BRIEF:
For the string "dimensions", state how many lines of the data hold it. Give nothing besides the number.

SUPPLIED MATERIAL:
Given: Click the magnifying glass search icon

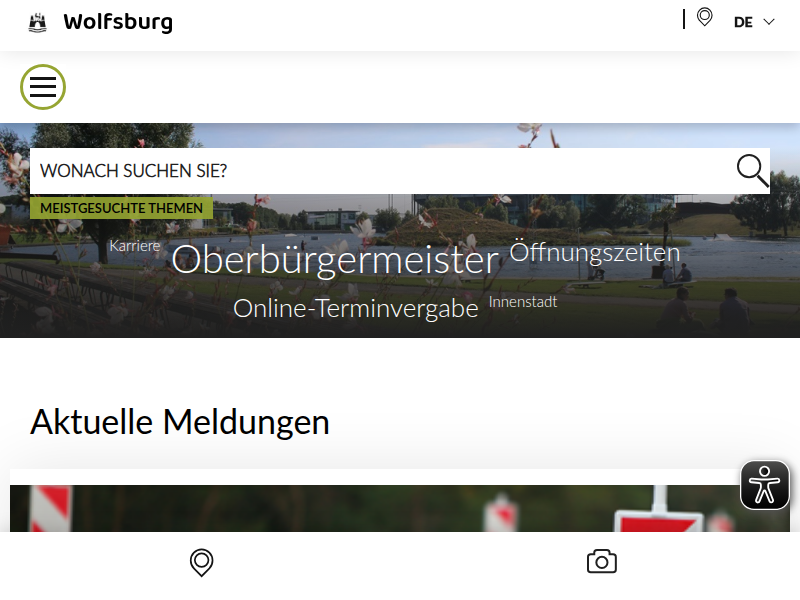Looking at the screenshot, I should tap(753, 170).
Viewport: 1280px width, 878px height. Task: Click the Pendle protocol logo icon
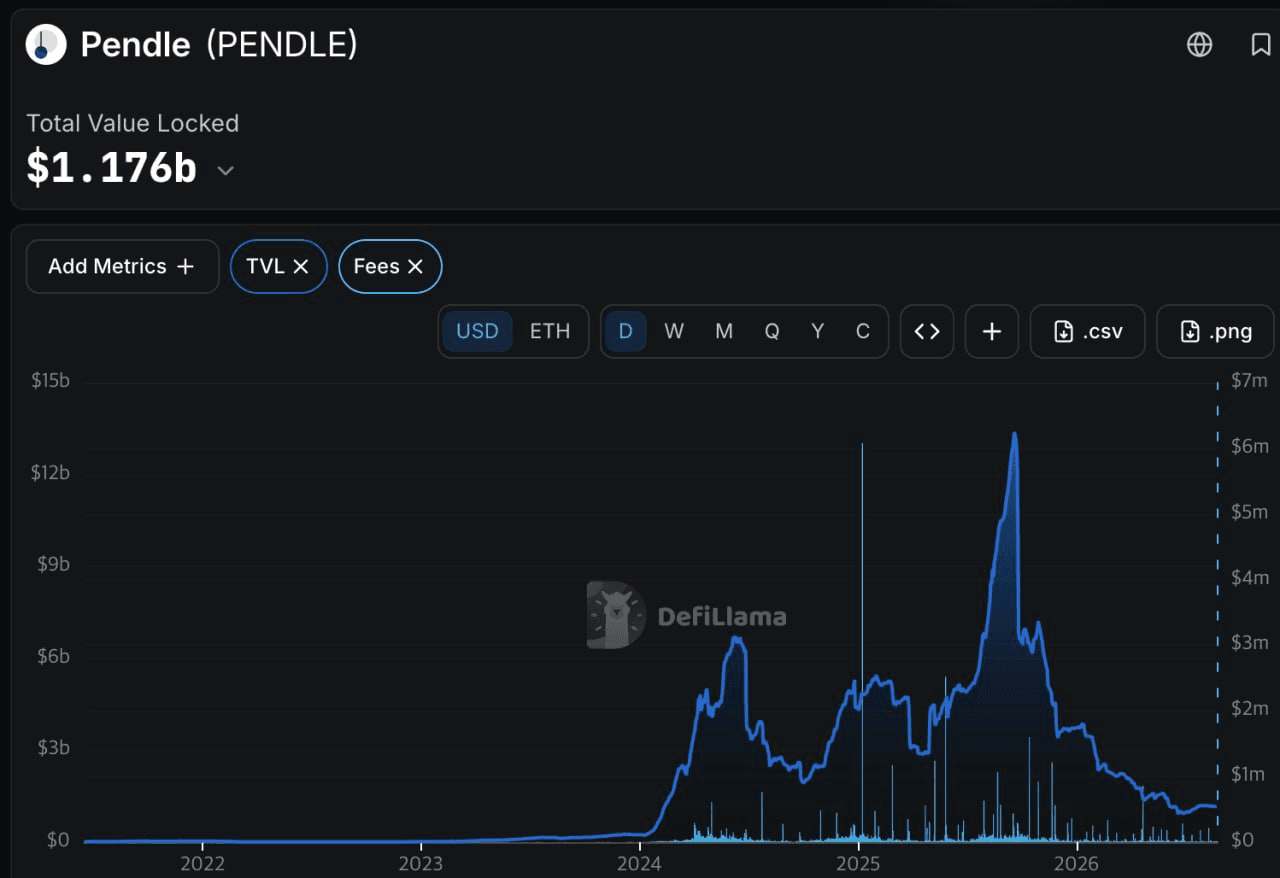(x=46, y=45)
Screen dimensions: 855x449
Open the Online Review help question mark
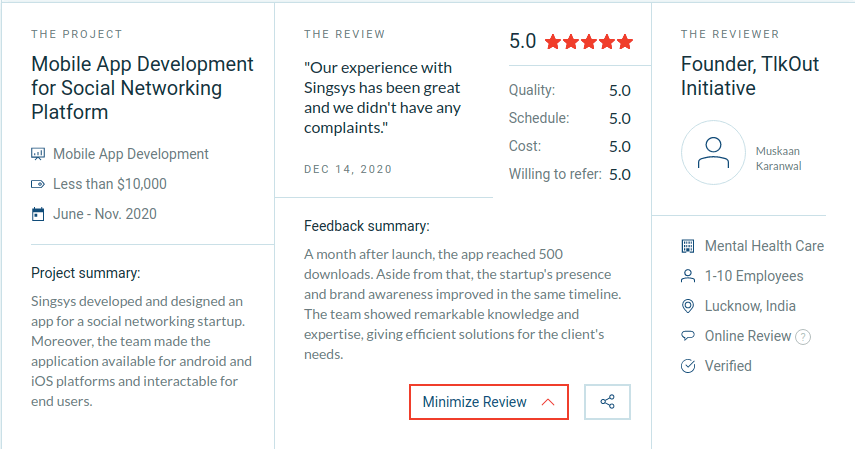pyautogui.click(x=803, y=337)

---

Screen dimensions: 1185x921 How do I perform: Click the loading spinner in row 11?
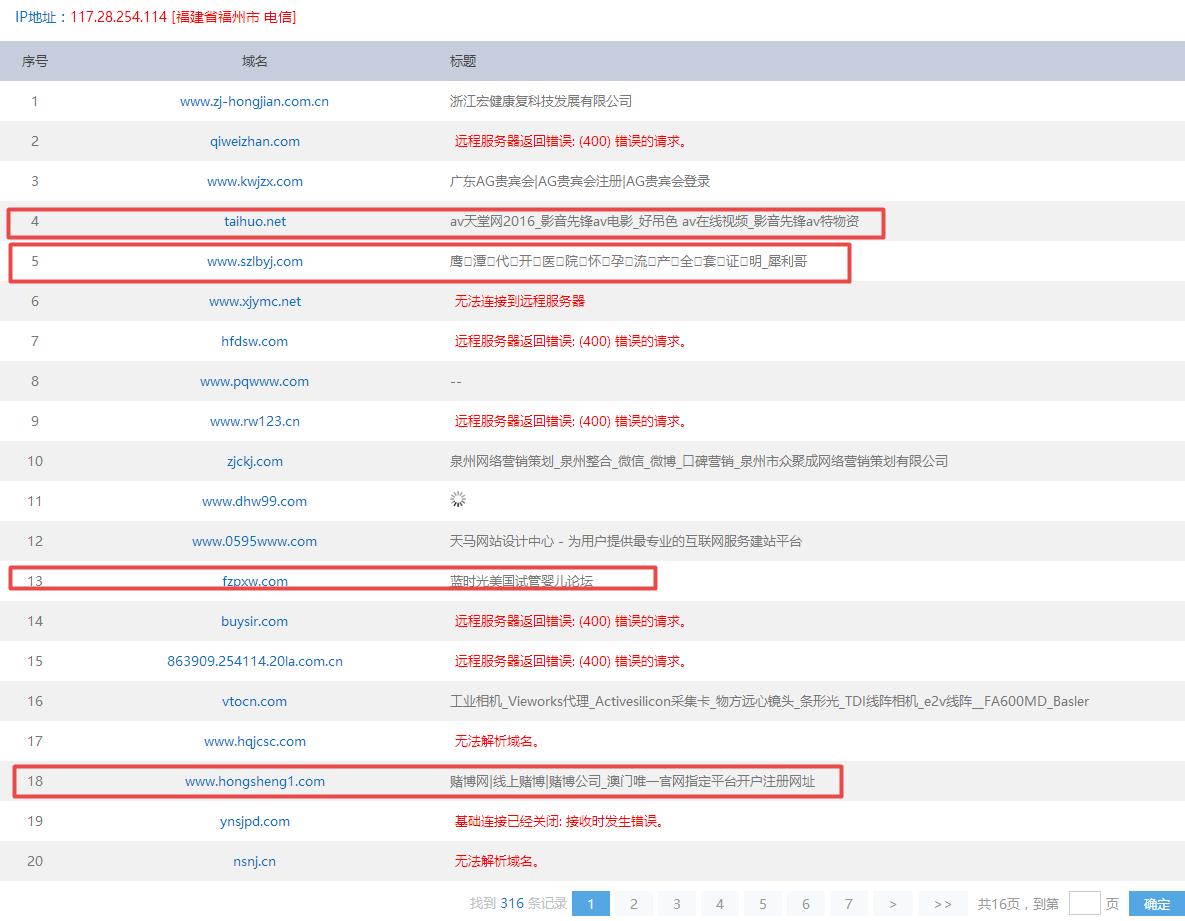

---

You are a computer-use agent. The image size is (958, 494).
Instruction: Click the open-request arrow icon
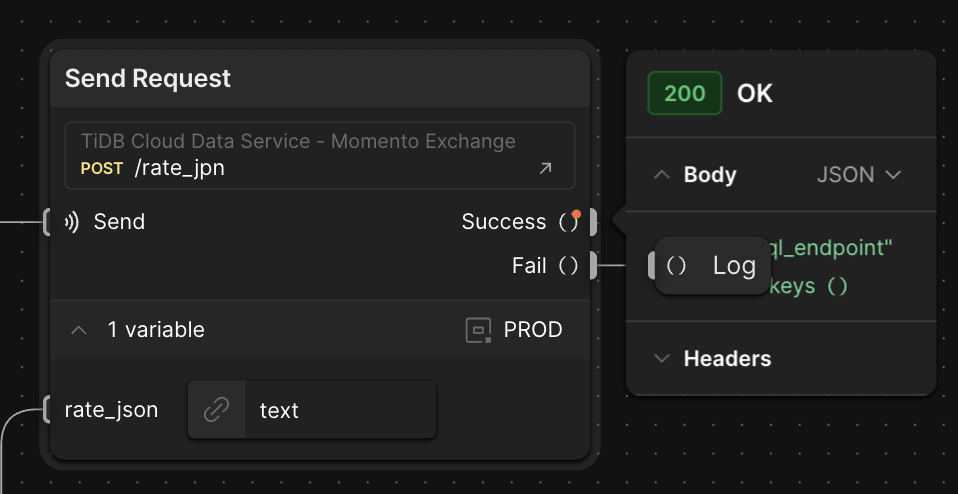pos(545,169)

SOLUTION FOR THIS EXERCISE:
2